Table 1: AVASD performance of different models under three attack algorithms.

4.3 Audio-Visual Interaction Loss

Table 1 shows the defense performance of different methods under three attack algorithms. (A) denotes the original TalkNet model. (B1)-(B3) are the baselines, which represent models trained using adversarial training [54], and the adversarial examples are generated by BIM, MIM, and PGD, respectively.
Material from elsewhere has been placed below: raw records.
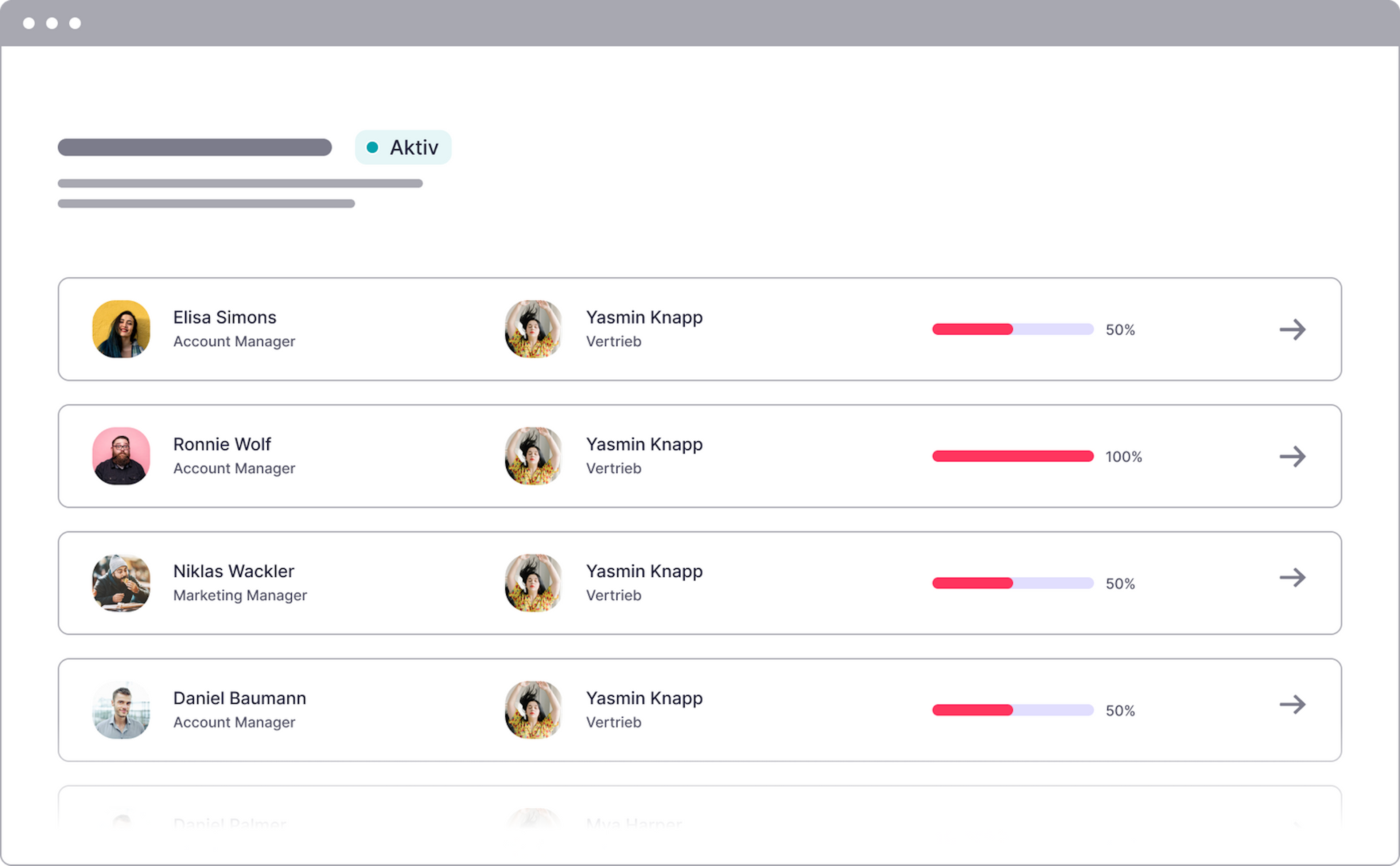Click Ronnie Wolf's profile avatar thumbnail
Screen dimensions: 1400x866
point(121,456)
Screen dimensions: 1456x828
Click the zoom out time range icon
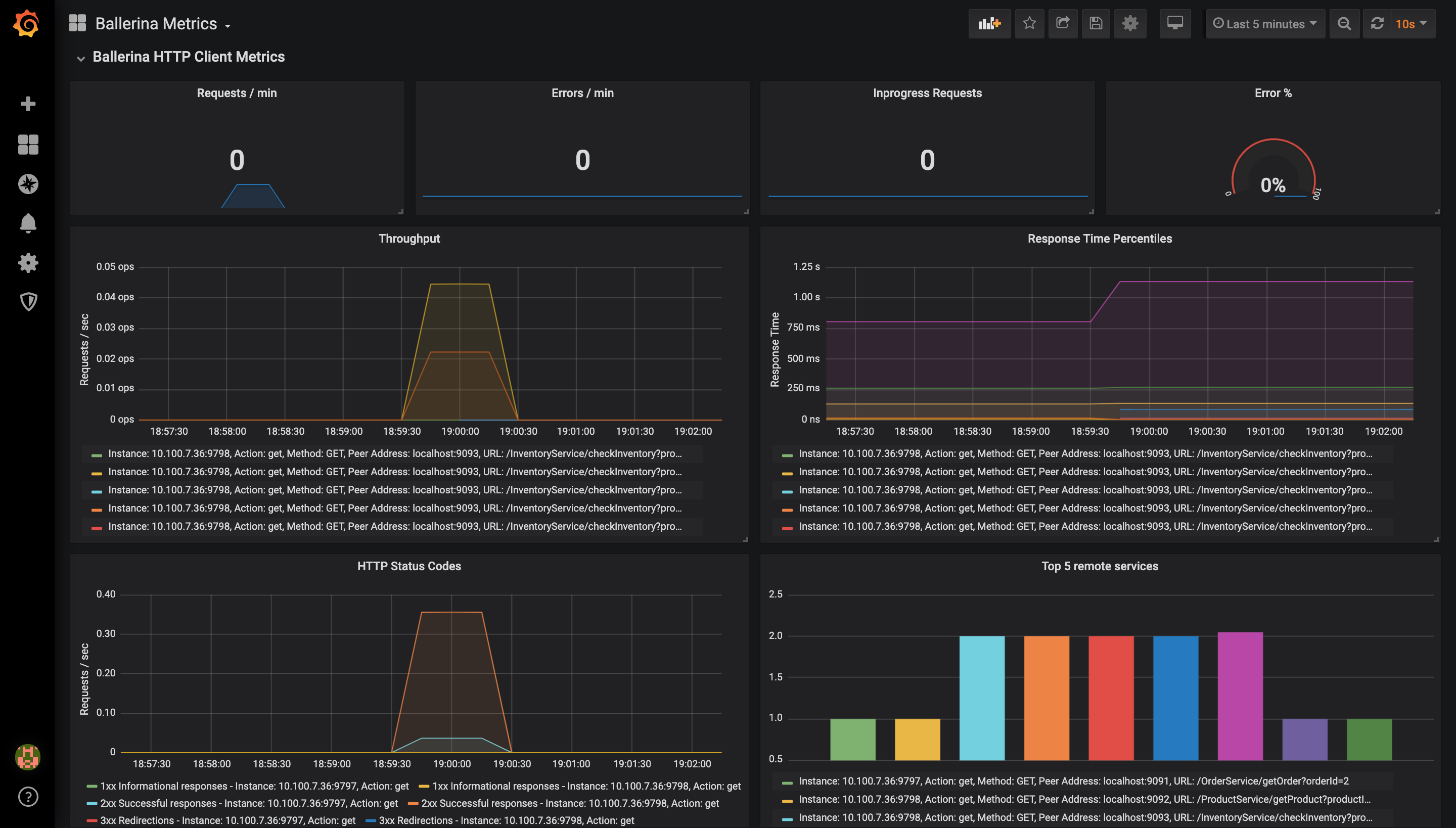1344,23
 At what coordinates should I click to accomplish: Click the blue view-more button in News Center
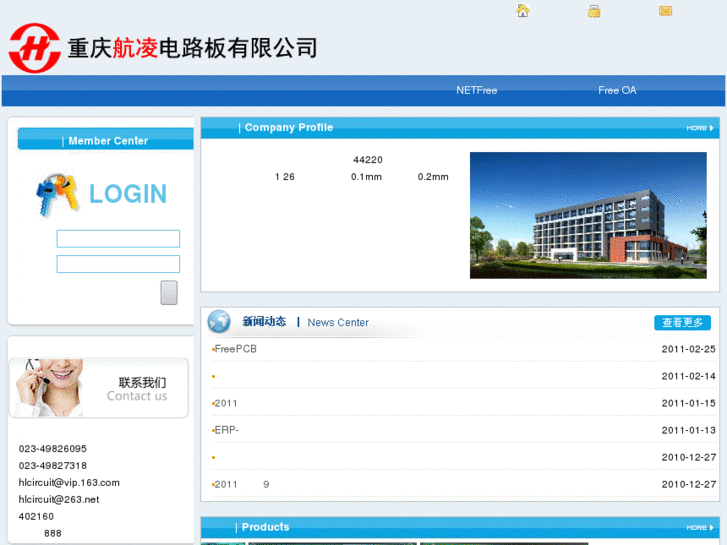(x=682, y=323)
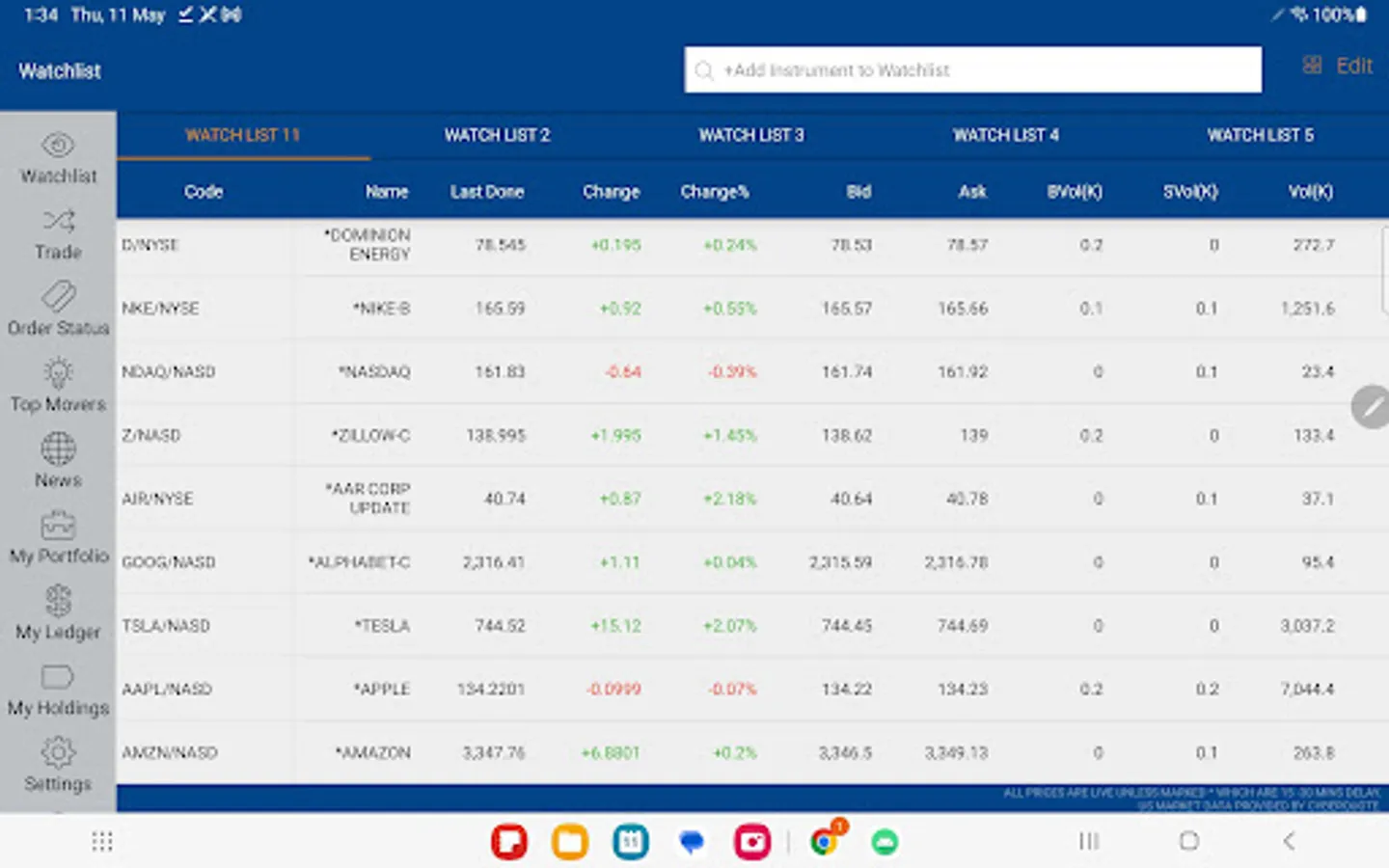This screenshot has height=868, width=1389.
Task: Open the News globe icon
Action: coord(58,449)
Adversarial training is conducted by injecting the adversarial data into the training set and thus alleviating the adversarial invulnerability. (C1)-(C4) denote the model trained by incorporating only one of the four losses in Section 3.3. We exhaust the pairwise permutation of the four losses to train AVASD models, which are shown in (D1)-(D6). We select the model with the best defense performance from (D1)-(D6), namely (D3), and combine it with adversarial training to see whether the AVIL can complement adversarial training, and the models are shown in (E1)-(E3). The clean mAP(%) column is the mAP performance testing on the entire evaluation set without adversarial attacks. In order to conduct fair comparison, we get the data with correct prediction for model (A)-(E3), and do intersection of such data to get the testing data.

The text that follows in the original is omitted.